DUDA RAZONABLE / Carlos Puig / De las islas imaginarias de Palinuro

Fuente: Milenio




Leí a los 21 años Palinuro de México. Puedo decir que me convirtió en verdadero lector, que cambió mi vida. Lo leí un par de veces en los siguientes 30 años y leí el resto de lo escrito por Fernando del Paso.

Ayer recurrí a mis subrayados de la primera edición que me regaló Carlos Marín. Escogí el que reproduzco aquí porque es el que cabe, redondo, en este espacio. Cuando Palinuro recorre la Isla de la Estadísticas y los Promedios.

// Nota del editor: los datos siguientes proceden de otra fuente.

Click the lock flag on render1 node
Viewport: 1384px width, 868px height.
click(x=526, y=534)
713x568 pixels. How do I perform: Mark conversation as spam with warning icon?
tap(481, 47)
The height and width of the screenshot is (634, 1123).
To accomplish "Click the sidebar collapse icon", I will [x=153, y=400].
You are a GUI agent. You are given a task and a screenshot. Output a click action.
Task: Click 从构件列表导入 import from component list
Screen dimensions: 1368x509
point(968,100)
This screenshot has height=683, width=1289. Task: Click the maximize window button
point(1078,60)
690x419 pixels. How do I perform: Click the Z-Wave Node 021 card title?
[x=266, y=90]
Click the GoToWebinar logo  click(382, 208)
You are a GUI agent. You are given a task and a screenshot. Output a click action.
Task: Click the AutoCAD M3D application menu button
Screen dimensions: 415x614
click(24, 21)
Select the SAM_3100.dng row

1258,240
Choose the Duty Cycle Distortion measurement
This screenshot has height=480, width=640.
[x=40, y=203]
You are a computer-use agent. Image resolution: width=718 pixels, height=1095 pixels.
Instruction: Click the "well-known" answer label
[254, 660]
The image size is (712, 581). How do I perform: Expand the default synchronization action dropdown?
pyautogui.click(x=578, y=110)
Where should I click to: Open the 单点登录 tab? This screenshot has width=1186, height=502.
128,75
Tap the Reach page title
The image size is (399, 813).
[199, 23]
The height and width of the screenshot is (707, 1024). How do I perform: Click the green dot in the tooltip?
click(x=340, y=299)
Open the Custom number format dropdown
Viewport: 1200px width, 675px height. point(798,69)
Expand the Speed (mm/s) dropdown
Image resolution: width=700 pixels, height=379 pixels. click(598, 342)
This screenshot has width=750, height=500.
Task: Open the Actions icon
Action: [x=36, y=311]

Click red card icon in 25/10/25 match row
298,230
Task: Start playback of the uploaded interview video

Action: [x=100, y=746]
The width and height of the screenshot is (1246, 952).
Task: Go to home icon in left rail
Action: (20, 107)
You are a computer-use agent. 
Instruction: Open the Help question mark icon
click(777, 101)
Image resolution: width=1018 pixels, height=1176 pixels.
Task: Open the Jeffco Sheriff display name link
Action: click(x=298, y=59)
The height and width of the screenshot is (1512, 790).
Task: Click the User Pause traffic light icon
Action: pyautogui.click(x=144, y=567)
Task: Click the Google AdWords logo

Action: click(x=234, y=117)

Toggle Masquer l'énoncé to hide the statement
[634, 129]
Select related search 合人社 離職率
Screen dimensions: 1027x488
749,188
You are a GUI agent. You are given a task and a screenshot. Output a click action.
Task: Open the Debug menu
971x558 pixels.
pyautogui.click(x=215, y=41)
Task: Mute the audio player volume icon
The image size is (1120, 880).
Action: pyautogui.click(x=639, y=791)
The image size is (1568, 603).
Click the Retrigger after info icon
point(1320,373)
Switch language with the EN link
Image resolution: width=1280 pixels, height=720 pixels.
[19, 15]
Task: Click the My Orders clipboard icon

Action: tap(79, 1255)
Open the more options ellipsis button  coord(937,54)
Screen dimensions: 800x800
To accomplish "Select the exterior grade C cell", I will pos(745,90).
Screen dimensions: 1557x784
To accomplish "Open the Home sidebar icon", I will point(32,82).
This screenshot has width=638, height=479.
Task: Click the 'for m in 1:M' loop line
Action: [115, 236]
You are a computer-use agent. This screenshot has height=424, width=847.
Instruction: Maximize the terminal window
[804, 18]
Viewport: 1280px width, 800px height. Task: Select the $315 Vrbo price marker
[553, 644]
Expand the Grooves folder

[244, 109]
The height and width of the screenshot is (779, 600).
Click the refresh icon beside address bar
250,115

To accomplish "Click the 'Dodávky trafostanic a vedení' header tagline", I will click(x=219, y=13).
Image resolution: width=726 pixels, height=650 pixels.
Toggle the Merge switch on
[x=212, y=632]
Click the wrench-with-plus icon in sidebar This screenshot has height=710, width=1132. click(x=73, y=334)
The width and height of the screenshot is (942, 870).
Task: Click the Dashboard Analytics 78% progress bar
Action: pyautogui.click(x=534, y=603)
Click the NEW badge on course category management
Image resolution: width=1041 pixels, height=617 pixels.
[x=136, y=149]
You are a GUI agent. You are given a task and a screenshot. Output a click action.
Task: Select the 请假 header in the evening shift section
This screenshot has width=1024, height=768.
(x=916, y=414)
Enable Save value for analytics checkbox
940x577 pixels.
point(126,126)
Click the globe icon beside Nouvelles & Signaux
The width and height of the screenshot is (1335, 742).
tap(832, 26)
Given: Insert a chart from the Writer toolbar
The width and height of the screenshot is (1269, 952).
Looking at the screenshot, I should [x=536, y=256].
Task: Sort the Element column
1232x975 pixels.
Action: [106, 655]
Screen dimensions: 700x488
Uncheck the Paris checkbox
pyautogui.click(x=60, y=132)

“En la cual, y según le explicó el guía todos los habitantes viven un promedio de sesenta años. Pero esto no quiere decir que unos vivan ochenta y cinco, otros cuarenta y otros cincuenta y cinco y que el promedio sea sesenta. No, esto solo quiere decir que todos los habitantes viven exactamente sesenta años: ni un día más, ni un día menos. Y quiere decir, también que todos los habitantes de la Isla duermen un promedio de cada ciento setenta y cinco mil horas del total de quinientas veinticinco mil que viven. En la Isla de las Estadísticas y los Promedios –continuó diciendo el guía– prevalece el orden absoluto: todos los ciudadanos de cada generación nacen al mismo tiempo. Duermen después de un tirón, todas las horas promedio que deben dormir. Se despiertan al mismo tiempo, y comen durante sesenta y cinco mil horas continuas, para luego hacer el amor cuatro mil doscientas tres veces seguidas y llorar después a lo largo de veinte días, reírse sin parar dos semanas y media, aburrirse cinco años, trabajar ciento cincuenta mil horas, atarse las agujetas de los zapatos treinta y dos mil setecientas ochenta y cuatro veces, caminar diecinueve mil seiscientos kilómetros, estornudar treinta y cinco mil veces seguidas y preguntarse, a lo largo de seis meses y medio, con todos sus minutos y segundos, cuál es el propósito de la isla y cuál es el objeto de todo lo que hacen y dejan de hacer en su vida. Tras lo cual se pasan cincuenta y seis mil horas teniendo ilusiones y tres años y medio temiéndole a la muerte, para morir, al fin todos en el mismo instante, pero de distinta muerte. Luego permanecen muertos una eternidad como promedio”.

Que descanse, una eternidad, quien hasta ayer era nuestro mayor escritor vivo.